Nokia entry-level smartphone

Nokia 1.4 is an entry-level smartphone developed by HMD Global under the Nokia brand. It was announced on February 3, 2021.

It was also available in the Philippines on March 9, 2021.

== Specifications ==

=== Design ===
The front panel is made of glass, while the body is constructed from plastic.

The bottom features a microUSB port and a microphone, the top houses a 3.5 mm audio jack, and the left side contains a dedicated Google Assistant button and, depending on the model, a slot for one SIM card and a memory card or two SIM cards and a memory card. The right side features the volume rocker and the power button.

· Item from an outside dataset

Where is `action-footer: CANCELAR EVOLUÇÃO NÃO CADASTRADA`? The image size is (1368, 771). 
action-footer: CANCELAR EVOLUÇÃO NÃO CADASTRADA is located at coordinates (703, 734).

On the back, there is a circular dual-camera island with an LED flash, a fingerprint scanner, a speaker with a small protrusion for sound clearance, and the logo.

The Nokia 1.4 was sold in three colors: Fjord (blue), Charcoal (black), and Dusk (purple).

=== Hardware ===
The Nokia 1.4 is powered by a Qualcomm Snapdragon 215 processor with an Adreno 308 GPU. The smartphone was available in 1/16 GB, 2/32 GB, and 3/64 GB configurations. Storage can be expanded via a microSD card up to 128 GB.

The battery capacity is 4000 mAh.

The device features a 6.52-inch IPS LCD screen with HD+ resolution (1600 × 720), a pixel density of 269 ppi, a 20:9 aspect ratio, and a waterdrop notch for the front camera.

The Nokia 1.4 features a dual rear camera system consisting of an 8 MP wide-angle lens with autofocus and a 2 MP macro lens, along with a 5 MP front-facing camera. Both the rear and front cameras are capable of recording video at 720p@30fps.

=== Software ===
The Nokia 1.4 was released with Android 10 (Go edition) and was later updated to Android 12 (Go edition).